George Osborne set out yesterday that the VAT rise to 20% would be permanent. Left Foot Forward sets out five facts about the regressive and avoidable tax rise.
The right–wing press are surprisingly alone today in reporting remarks yesterday by George Osborne to The Spectator. The Chancellor said:
“The VAT rise is not temporary. It can’t be. We are talking about a totally different scale of revenue and the VAT rise is a structural change to the tax system to deal with a structural deficit.”
Left Foot Forward sets out some facts about the tax rise.
1. The VAT rise is avoidable
According to the Budget red book, The increase in VAT from 17.5 per cent to 20 per cent raises £13.5 billion by 2014-15. But cuts to income tax, national insurance, corporation tax, and council tax cost £12.4bn. Net of Tory tax cuts, the VAT rise brings in just £1.1bn. New OBR boss, Robert Chote, said in May:
“When Mr Osborne said that “the years of debt and spending” made the £13 billion increase in VAT unavoidable you might just as well say it was his desire to cut other taxes that made it so”
2. VAT is a regressive tax
Using data from the ONS, the Fabian Society’s Tim Horton has said, “The richest 10% pay one in every 25 pounds of their income in VAT; the poorest 10% pay one in every seven pounds as VAT”. There is a debate about whether VAT remains regressive when measured against households’ spending rather than income. But on Tax Research UK, Richard Murphy has explained why this is only true if the poor have savings, access to borrowing, and the same consumption patterns as the rich. As The Guardian‘s Aditya Chakrabortty has concluded, “since VAT takes no account of one’s ability to pay, it cannot be called progressive.” Even the TaxPayers’ Alliance accept that “VAT hits the poor twice as hard as the rich“.
3. VAT hits the north harder than the south
Research published last week by the marketing firm, Acxiom, shows that there is a north-south divide in the impact of the VAT rise. The study showed that London and the South East were more resilient to the tax rise than other regions. Among the ten places least affected by the VAT rise were the Tory heartlands of West Berkshire, Buckinghamshire, Surrey, Hertfordshire, Wokingham, Windsor and Maidenhead, and Oxfordshire where David Cameron’s Witney seat is situated. Meanwhile Hull, Blaenau Gwent, Stoke-on-Trent, Leicester, Middlesbrough, Orkney, Eilean Siar, Ceredigion, Merthyr Tydfil, and Gwynedd will be worst affected.

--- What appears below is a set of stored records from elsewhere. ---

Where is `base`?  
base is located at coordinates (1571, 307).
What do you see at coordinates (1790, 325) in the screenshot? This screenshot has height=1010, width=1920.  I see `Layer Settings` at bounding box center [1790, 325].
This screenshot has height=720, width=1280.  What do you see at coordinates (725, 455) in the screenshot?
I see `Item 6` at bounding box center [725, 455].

4. The increase is the fourth rise in VAT by a Tory government
“When VAT was introduced, by a Conservative government in 1973, it was set at 10 per cent. Geoffrey Howe, despite promising not to “double VAT” in the 1979 election campaign, raised it to 15 per cent. It was then increased to 17.5 per cent by Norman Lamont.
“In the 37 years since its introduction, VAT has risen from 10 per cent to 20 per cent. Meanwhile the basic rate of income tax has fallen from 30 per cent to 20 per cent.”
5. The VAT rise is a broken promise
On April 1st, David Cameron told Sky News, “our plans don’t involve an increase in VAT” while after the election in mid-May, the new Prime Minister told Andrew Marr that a VAT rise was “not something we plan to do“. Next Left saw it coming and raised the spectre of the “Geoffrey Howe dodge” in April in honour of a previous Tory broken promise on VAT.
As with tuition fees, the Liberal Democrats campaigned heavily on the issue of VAT publishing posters declaring “Tory VAT bombshell: You’d pay £389 more a year in VAT under the Conservatives“. An example, perhaps, of sticking a bit too closely to their pledge of “no more broken promises“.